As a graduate student in nuclear engineering I recently had the opportunity, along with 8 other nuclear engineering students from the University of Florida, to become active in the public policy side of the nuclear industry.

On May 13, 2014 Florida Governor Rick Scott and his cabinet, sitting in their capacity as the Florida Power Plant Siting Board, held a final hearing for the determination of site selection for the proposed two new reactors to be known as Turkey Point units 6 & 7 at the existing Florida Power and Light (FPL) site near Miami.

We were initially contacted by Jerry Paul of the Energy Information Center (EIC) and invited to attend the hearing.

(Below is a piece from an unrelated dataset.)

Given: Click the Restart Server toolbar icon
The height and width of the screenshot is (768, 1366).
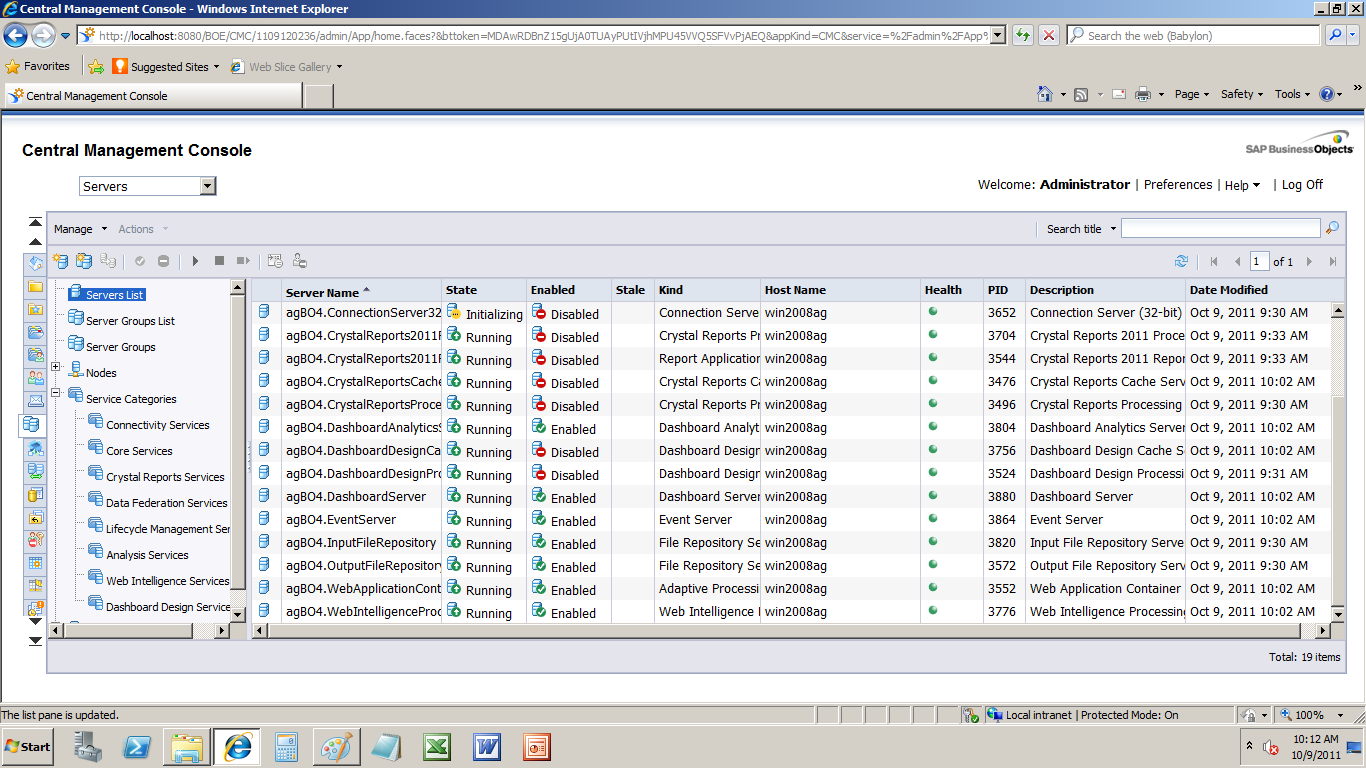Looking at the screenshot, I should pyautogui.click(x=243, y=262).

We are thrilled we did. It was a wonderful, engaging, and educational glimpse into some of the decision making bodies behind the nuclear industry. The Governor, Attorney General, Commissioner of Agriculture, and the Chief Financial officer all recognized our group in the audience. The paused the proceedings and called us to the dais for a group photograph were they commended us for our efforts. It was stimulating to see the interactions of opponents and proponents in this public governmental proceeding.

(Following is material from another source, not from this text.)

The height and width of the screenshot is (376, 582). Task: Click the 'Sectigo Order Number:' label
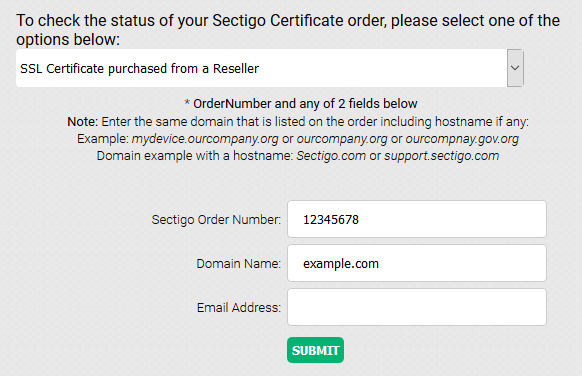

Gov. Scott and the "Student Army."
Our group of nine, including Madison Martin, Patrick Moo, Joseph Cashwell, Logan Blohm, Lucianne Behar, Jonathan Rosales, Nicolas Silva, Hernan Godoy, and myself, proudly stood together at the podium and provided comments in support of new nuclear generation. “Our generation is the future of clean energy and the future of our economy. New nuclear energy supply is essential to both. …Nuclear Energy means jobs. …This is attractive to students who graduate college and look for jobs that can help them get a start (especially those of us who have student loans to pay off!). These nuclear plants represent the future employment of engineers like us.”

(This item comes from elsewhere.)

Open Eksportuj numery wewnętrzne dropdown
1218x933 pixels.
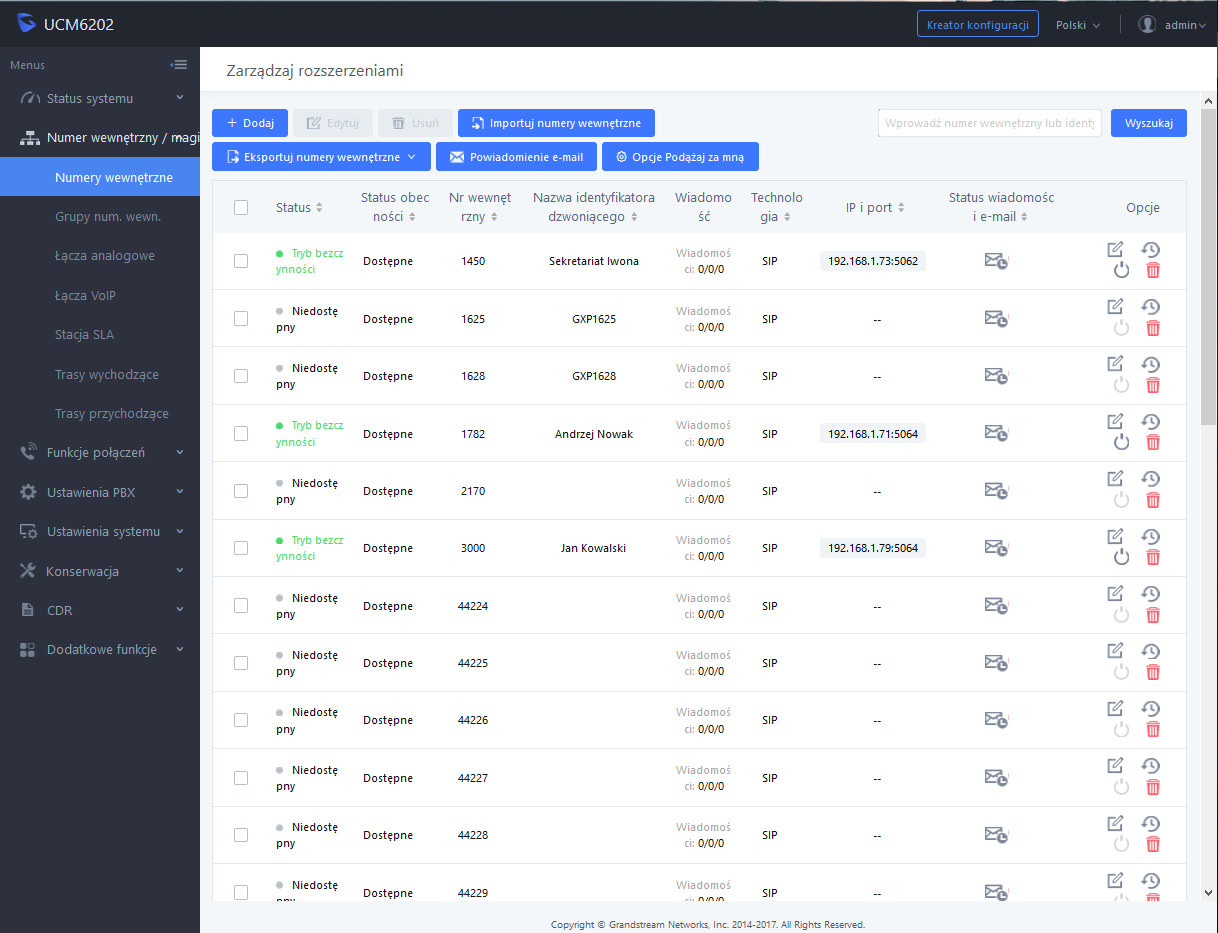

Our input seemed to be very well-received by the cabinet and proponents of the new reactors. Following the public comment, the Siting Board voted unanimously to approve the proposed site.

The experience was part of an ongoing EIC initiative (called the “Student Army”) to help our fellow engineering students to become more engaged and visible in the increasingly important public policy debates that affect America’s ability to utilize clean nuclear energy as a reliable supply of electricity. We are hoping to curb the disconnect between policy makers and future engineers and scientists. For example, our group has also provided testimony in Orlando at the NRC hearings for the federal Waste Confidence rulemaking, and in front of the Florida Senate Committee on Communications, Energy, and Public Utilities in favor of Florida’s nuclear cost recovery law.

We hope other engineering students across the country engage in these opportunities. We as nuclear engineering students are studying everyday so that we can be a part of our nation’s safe, reliable, and zero emission energy future. To do so our generation must speak out and be heard.

Comments

Jorge Rodriguez said…
Its great to see so many Gators interested in this innovative technology, and what Florida Power & Light is bringing to the region.